What is being asked
Output the line that contains "Task: Click the" together with each line after it, through the final line of the listing below, word for word; omit pictures.

Excerpted data
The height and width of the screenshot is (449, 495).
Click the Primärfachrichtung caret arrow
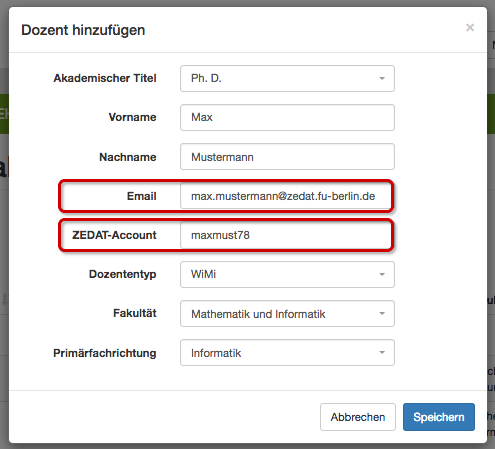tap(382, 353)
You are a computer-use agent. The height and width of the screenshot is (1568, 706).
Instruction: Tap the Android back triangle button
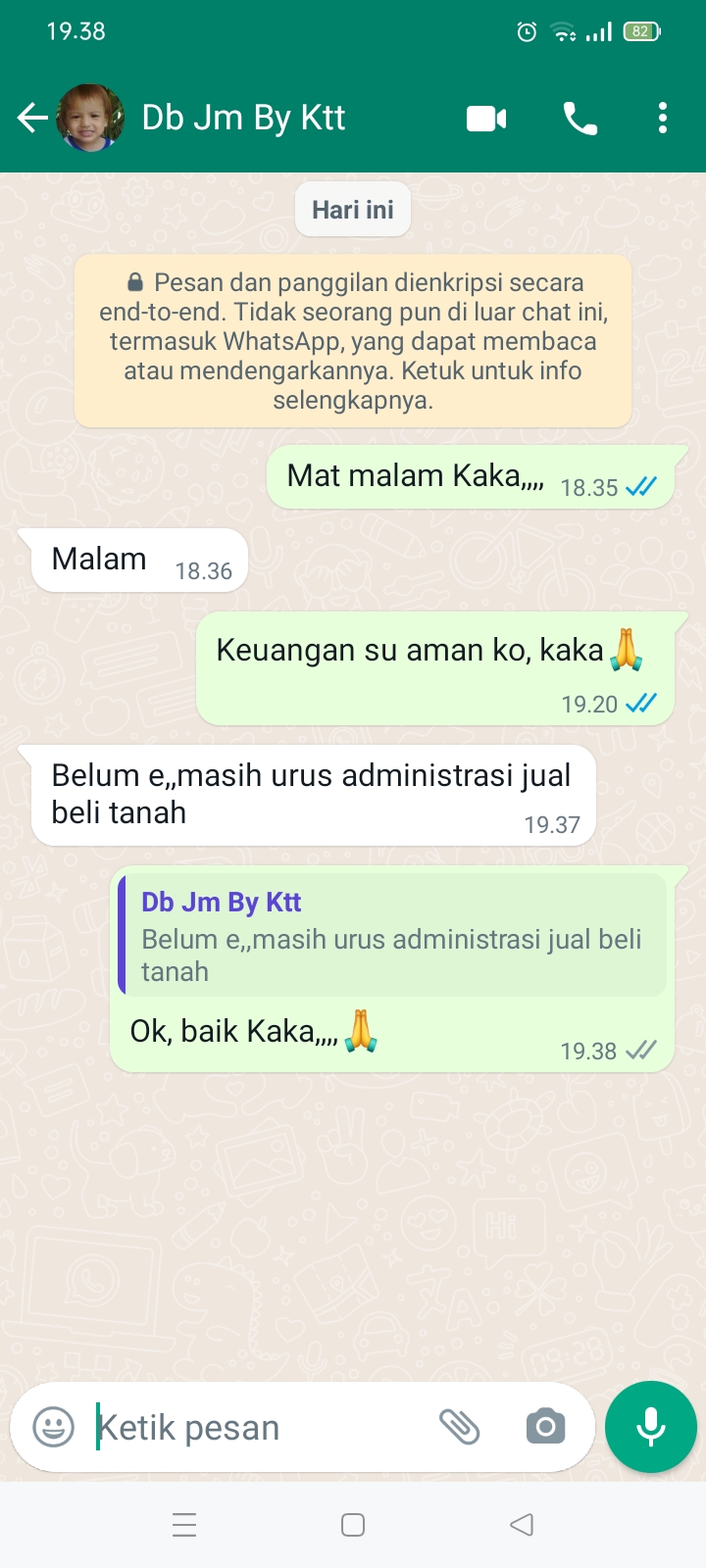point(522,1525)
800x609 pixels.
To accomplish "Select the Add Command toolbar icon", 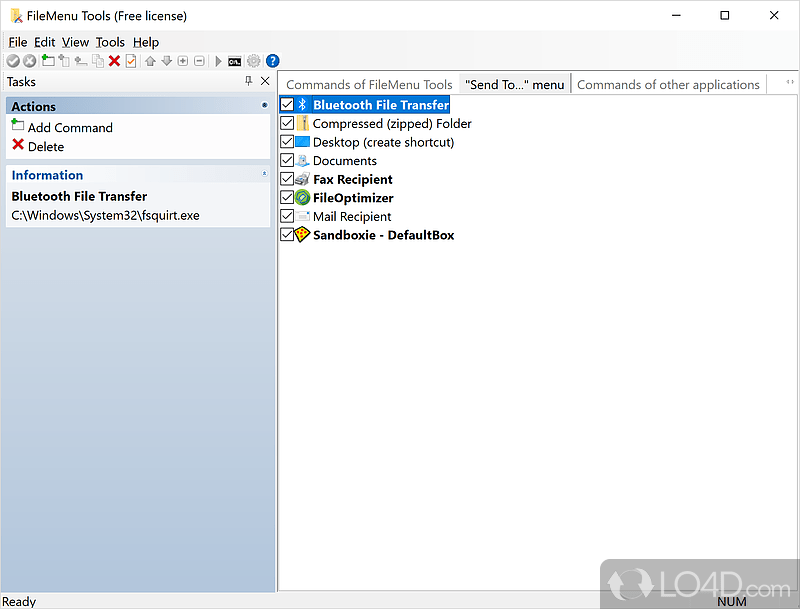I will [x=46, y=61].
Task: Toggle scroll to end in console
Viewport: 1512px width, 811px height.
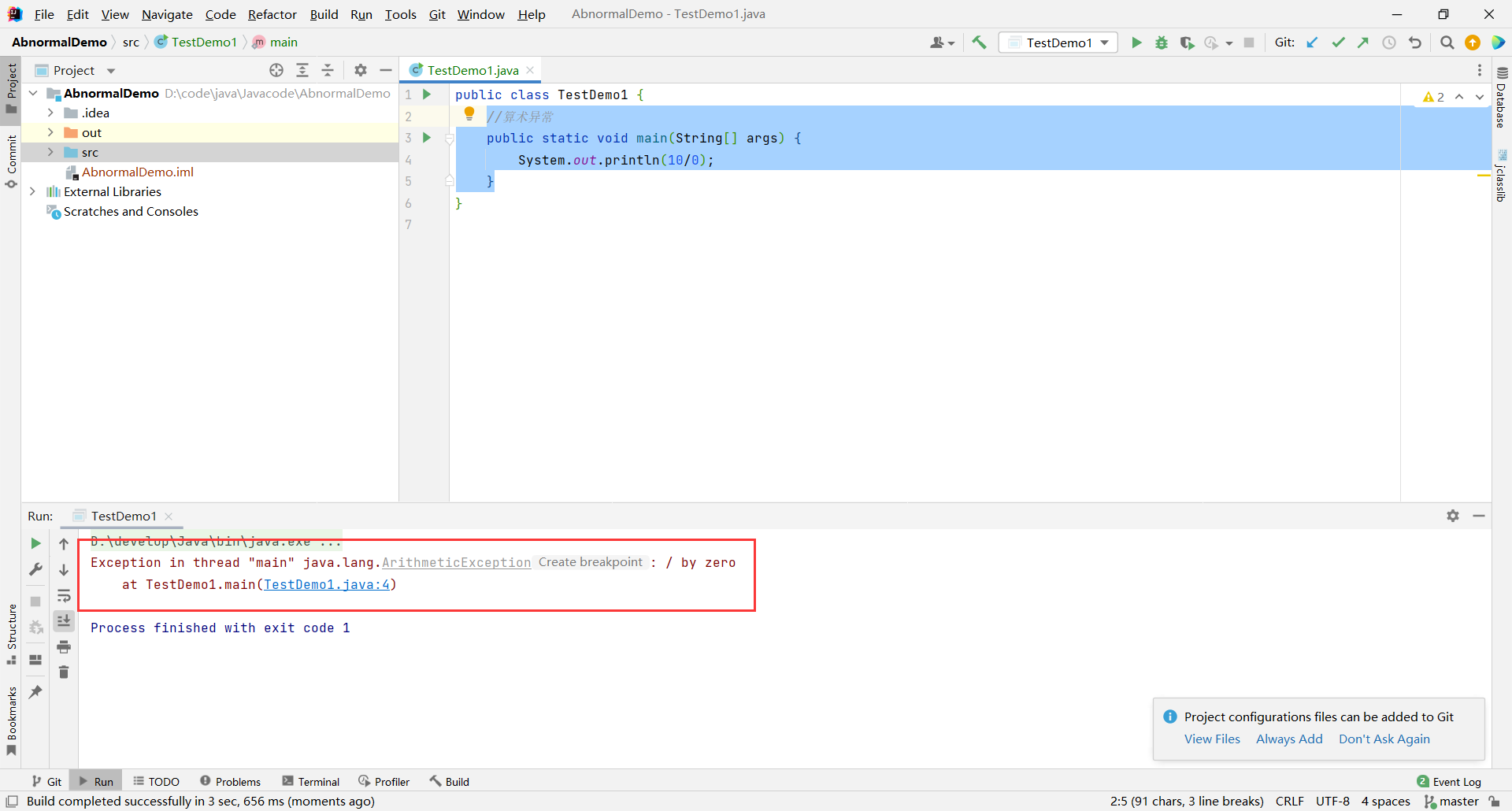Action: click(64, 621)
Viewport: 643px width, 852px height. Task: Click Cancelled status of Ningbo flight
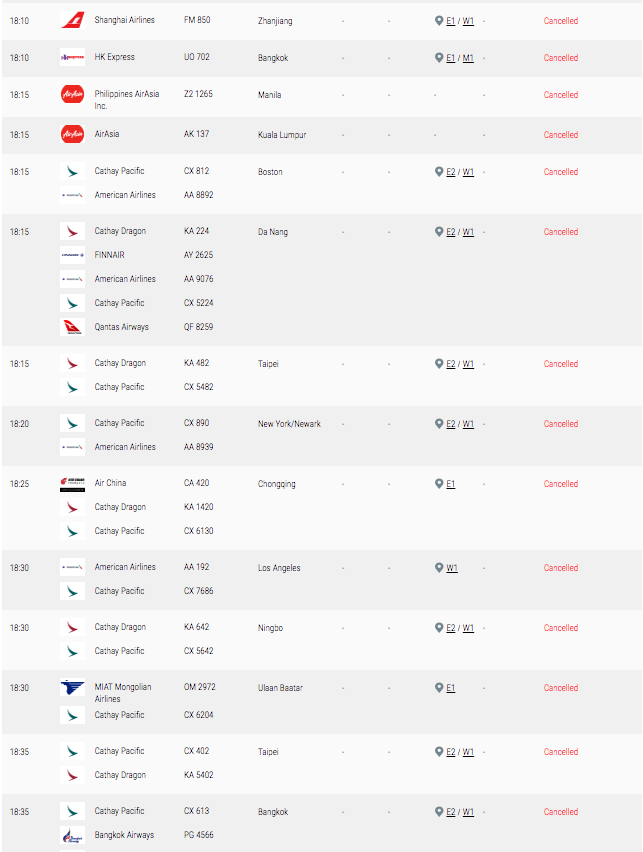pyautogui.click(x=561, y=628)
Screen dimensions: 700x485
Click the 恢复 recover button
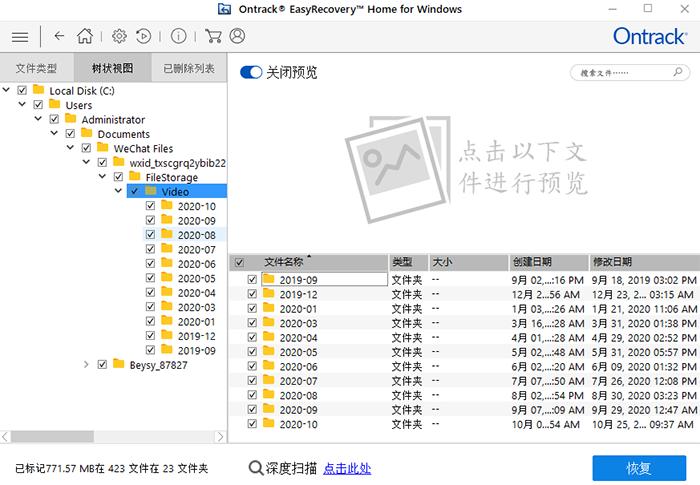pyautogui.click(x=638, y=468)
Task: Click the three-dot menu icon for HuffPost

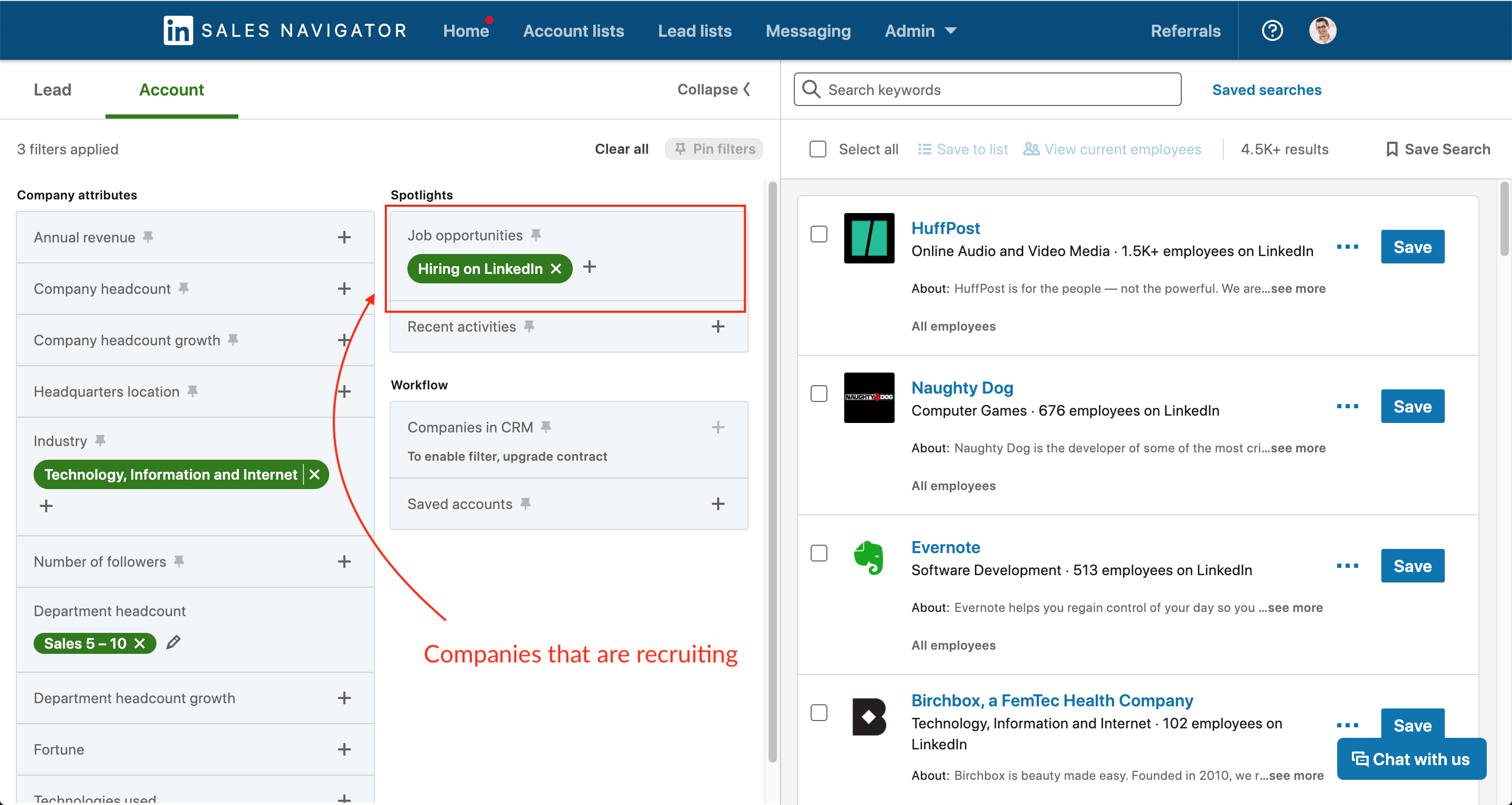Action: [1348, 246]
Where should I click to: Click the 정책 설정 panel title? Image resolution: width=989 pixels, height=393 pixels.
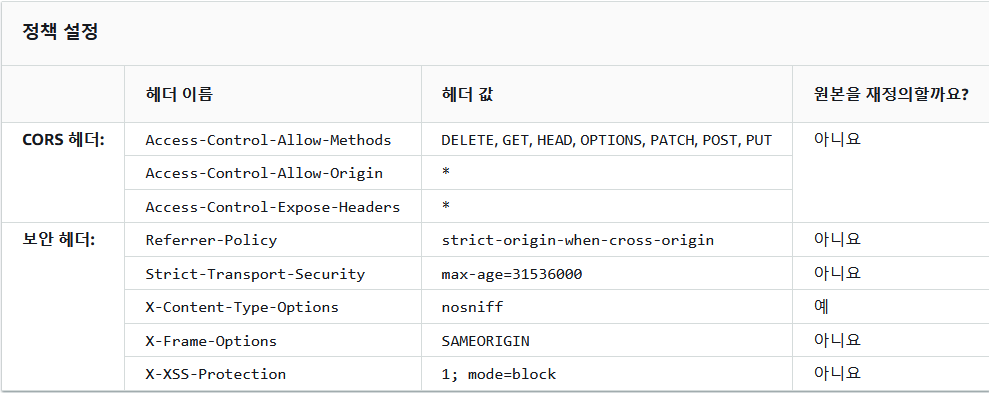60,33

Task solution
Task: Click the three-dot menu icon for HuffPost

Action: [1348, 246]
Where should I click to: Click the 정책 설정 panel title? Image resolution: width=989 pixels, height=393 pixels.
60,33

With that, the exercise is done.